(Do this) Rewrite the part of the listing that opens with its first line and closes with the line containing "I will pos(1367,46).", both included, with the requests kept. Shift every coordinate in the answers by -42.

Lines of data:
________________________
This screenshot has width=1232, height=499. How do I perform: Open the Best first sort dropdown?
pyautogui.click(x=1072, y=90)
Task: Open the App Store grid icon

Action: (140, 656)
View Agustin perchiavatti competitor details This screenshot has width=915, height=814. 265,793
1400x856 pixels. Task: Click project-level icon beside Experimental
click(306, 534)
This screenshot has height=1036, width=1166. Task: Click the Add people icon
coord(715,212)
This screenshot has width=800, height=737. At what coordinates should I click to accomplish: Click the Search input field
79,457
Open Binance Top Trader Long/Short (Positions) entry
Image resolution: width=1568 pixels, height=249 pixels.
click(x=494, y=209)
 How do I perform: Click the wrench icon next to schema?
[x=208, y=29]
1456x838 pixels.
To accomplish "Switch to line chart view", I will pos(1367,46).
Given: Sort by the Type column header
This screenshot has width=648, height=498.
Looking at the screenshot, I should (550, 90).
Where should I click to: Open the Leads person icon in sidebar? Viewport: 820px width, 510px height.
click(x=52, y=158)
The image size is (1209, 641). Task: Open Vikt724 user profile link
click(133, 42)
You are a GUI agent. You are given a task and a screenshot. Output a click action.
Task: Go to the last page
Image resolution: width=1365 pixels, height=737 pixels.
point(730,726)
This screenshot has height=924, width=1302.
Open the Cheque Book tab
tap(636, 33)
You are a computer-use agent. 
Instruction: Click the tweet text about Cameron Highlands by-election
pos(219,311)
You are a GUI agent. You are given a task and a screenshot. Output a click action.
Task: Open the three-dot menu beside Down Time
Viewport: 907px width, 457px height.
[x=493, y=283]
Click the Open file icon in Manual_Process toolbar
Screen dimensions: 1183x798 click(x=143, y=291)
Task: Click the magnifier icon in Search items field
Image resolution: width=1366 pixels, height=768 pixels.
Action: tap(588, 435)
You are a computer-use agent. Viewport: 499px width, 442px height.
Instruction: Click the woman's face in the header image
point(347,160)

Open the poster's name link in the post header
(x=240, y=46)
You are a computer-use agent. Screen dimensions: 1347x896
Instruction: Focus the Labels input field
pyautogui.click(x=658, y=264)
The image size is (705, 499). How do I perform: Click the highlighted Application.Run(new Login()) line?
________________________
(Exercise answer)
This screenshot has width=1232, height=499. How do I perform: Open the Best first sort dropdown?
pyautogui.click(x=1030, y=48)
Task: Open the App Store grid icon

Action: (98, 614)
View Agustin perchiavatti competitor details This screenshot has width=915, height=814. 223,751
1400x856 pixels. Task: Click project-level icon beside Experimental
click(264, 492)
This screenshot has height=1036, width=1166. Task: Click the Add people icon
coord(673,170)
This screenshot has width=800, height=737. At what coordinates should I click to accomplish: Click the Search input field
37,415
Open Binance Top Trader Long/Short (Positions) entry
Image resolution: width=1568 pixels, height=249 pixels.
click(x=452, y=167)
 How do I perform: Click the wrench icon next to schema?
[x=166, y=-13]
1456x838 pixels.
To accomplish "Switch to line chart view", I will pos(1325,4).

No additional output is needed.